Figure 3.

Stimulation of T cell IFN-γ production. APCs were prepared as described in Figure 1 and activated by exposure to LPS for 8 h. (A) Control DCs or NKT-instructed APCs were incubated with allogeneic peripheral blood T cells (i.e., total T cells), and supernatants were withdrawn after 24 h and analyzed for IFN-γ by ELISA. Each symbol corresponds to the amount of cytokine (shown on a log₁₀ scale) from an independent allogeneic T cell + DC pairing. (B) Control DCs or NKT-instructed APCs were treated with the indicated concentrations of TSST-1 superantigen and used to stimulate IFN-γ secretion by autologous T cells. Symbols and error bars show the means and standard deviations of 3 replicates. The results are from one representative experiment out of 3 independent analyses. (C) APCs were incubated with allogeneic memory T cells (i.e., the CD45RO⁺ subset of peripheral blood T cells). (D) Stimulation of IFN-γ secretion by preactivated T cells.

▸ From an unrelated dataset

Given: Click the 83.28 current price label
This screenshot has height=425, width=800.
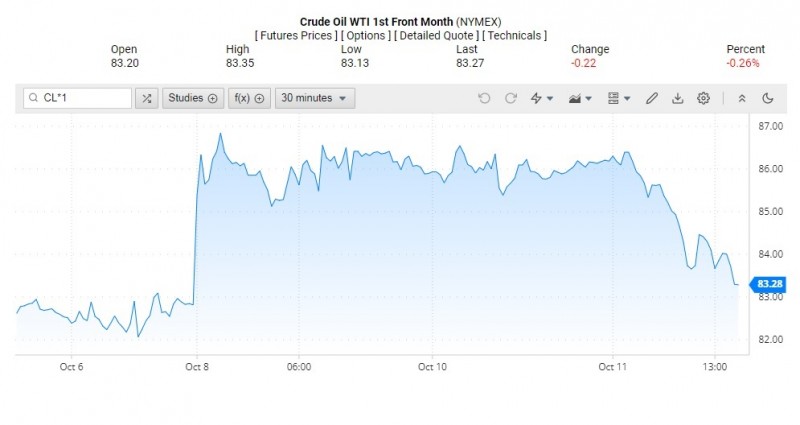Looking at the screenshot, I should coord(767,284).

Allogeneic T cells were incubated for 3 days with control DCs or NKT-instructed APCs as a first stimulus. The T cells were harvested and then stimulated with the indicated APCs, and supernatants were collected after 24 h and analyzed for IFN-γ by ELISA. The plot shows the means and standard deviations of 3 replicate samples. Similar results were obtained in 3 independent experiments.